_Page text_
■ ■ ■ ■ ■ ■ ■

The total number of total active drilling rigs in the United States fell by 3 this week, according to new data from Baker Hughes published Friday, after falling 4 last week.
The total rig count fell to 748 this week—55 rigs higher than the rig count this time in 2022—still 327 rigs lower than the rig count at the beginning of 2019, prior to the pandemic.
Oil rigs in the United States decreased by 2 this week, for the secnd week in a row, landing at 588. Gas rigs fell by 1 to 157. Miscellaneous rigs stayed the same.
The rig count in the Permian Basin rose by 3. Rigs in the Eagle Ford fell by 2.
Primary Vision’s Frac Spread Count, an estimate of the number of crews completing unfinished wells—a more frugal use of finances than drilling new wells, fell by 8 for the week ending April 6, reaching 287. This is 11 rigs more than a month ago, and 12 more than a year ago.

■ ■ ■ ■ ■ ■ ■

_Parts of the exercise_
1. Reproduce the part of the rig count report that begins at the words "The total rig" and stops after the words "stayed the same.".
2. List the categories of U.S. rigs whose weekly counts the rig count report gives separately from the total.
3. Continue the report on U.S. drilling rig counts, starting after its last sentence.

■ ■ ■ ■ ■ ■ ■

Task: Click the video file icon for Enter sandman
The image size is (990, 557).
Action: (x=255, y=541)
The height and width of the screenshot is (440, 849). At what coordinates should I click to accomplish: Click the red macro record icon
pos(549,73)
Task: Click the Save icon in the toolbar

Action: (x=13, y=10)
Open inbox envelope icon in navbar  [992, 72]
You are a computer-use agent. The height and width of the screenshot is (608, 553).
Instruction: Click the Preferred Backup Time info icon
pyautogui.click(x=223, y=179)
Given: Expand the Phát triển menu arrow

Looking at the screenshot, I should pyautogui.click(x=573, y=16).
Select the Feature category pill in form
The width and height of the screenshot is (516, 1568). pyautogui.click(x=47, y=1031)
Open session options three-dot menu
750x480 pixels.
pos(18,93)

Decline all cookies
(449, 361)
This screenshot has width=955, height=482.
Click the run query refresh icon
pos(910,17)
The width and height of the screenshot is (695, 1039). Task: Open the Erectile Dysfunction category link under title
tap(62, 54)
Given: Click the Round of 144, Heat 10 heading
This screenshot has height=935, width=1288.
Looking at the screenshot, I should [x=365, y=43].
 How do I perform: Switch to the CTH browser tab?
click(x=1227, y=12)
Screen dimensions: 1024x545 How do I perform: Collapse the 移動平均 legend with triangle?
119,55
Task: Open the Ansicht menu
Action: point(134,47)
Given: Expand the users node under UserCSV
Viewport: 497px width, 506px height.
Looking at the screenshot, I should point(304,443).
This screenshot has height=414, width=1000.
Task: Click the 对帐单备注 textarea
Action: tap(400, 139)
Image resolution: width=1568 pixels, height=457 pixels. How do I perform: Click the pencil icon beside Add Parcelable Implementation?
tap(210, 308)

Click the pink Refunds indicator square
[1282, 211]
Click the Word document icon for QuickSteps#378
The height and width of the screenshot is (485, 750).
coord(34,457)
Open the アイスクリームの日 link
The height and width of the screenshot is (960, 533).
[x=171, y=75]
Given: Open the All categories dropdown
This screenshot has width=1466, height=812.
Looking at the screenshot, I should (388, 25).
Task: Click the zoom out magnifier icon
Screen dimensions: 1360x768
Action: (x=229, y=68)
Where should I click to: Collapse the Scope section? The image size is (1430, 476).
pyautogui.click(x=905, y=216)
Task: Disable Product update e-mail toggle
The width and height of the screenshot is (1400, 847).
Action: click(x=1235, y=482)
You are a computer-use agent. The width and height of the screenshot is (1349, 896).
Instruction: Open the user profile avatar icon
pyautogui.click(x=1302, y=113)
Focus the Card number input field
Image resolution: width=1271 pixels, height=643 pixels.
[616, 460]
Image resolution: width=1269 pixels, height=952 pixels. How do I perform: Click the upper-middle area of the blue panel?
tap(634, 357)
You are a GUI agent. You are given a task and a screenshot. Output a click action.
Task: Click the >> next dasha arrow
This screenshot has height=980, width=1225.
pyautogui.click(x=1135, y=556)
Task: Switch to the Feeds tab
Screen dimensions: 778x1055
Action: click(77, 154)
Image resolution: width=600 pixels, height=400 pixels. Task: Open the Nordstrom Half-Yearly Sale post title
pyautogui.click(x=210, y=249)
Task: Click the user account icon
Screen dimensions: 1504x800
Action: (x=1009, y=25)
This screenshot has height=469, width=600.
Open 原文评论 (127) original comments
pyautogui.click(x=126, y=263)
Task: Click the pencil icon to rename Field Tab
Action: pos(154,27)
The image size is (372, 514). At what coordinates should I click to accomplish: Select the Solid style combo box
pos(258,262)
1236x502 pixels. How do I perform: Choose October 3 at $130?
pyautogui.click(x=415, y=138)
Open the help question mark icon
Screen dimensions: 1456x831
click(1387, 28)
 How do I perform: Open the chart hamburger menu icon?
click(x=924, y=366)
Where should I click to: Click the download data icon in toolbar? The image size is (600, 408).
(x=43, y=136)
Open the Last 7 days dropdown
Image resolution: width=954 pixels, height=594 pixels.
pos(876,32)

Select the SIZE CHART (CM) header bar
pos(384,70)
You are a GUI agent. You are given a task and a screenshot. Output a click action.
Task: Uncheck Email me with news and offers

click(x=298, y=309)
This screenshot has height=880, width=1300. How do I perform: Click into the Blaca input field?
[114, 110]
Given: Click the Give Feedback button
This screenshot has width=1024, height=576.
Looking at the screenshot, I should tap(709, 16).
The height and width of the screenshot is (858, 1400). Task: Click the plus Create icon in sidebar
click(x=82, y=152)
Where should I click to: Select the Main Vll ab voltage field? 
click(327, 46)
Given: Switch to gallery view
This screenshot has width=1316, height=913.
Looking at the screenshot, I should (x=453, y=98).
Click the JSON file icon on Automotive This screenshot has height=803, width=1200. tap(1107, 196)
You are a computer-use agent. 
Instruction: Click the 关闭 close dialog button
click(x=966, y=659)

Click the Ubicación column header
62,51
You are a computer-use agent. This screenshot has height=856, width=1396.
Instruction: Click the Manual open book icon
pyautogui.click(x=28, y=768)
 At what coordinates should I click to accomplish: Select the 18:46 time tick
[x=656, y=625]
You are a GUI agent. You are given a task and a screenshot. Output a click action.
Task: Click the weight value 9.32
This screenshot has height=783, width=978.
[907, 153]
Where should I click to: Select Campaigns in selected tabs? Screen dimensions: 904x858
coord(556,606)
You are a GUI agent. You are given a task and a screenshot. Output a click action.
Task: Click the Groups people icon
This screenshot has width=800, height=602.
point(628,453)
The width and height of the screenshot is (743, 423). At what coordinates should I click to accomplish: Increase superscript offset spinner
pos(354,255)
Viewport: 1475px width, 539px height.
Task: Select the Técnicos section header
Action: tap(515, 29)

■ ■ ■ ■ ■ ■ ■

_Answers to the exercises_
1.
The total rig count fell to 748 this week—55 rigs higher than the rig count this time in 2022—still 327 rigs lower than the rig count at the beginning of 2019, prior to the pandemic.
Oil rigs in the United States decreased by 2 this week, for the secnd week in a row, landing at 588. Gas rigs fell by 1 to 157. Miscellaneous rigs stayed the same.

2. Oil rigs, gas rigs, miscellaneous rigs

3.
Crude oil production in the United States rose by 100,000 bpd for the week ending April 7 to 12.3 million bpd, according to the latest weekly EIA estimates. U.S. production levels are up 500,000 bpd versus a year ago.
At 12:28 p.m. ET, the WTI benchmark was trading up $0.19 (+0.23%) on the day at $82.35 $80.69, up roughly $1.60 per barrel from last Thursday.
The Brent benchmark was trading up $0.04 (+0.05%) at $86.13 per barrel on the day, but up around $1 per barrel last Thursday.
WTI was trading at $82.50 minutes after the data release, up 0.41% on the day.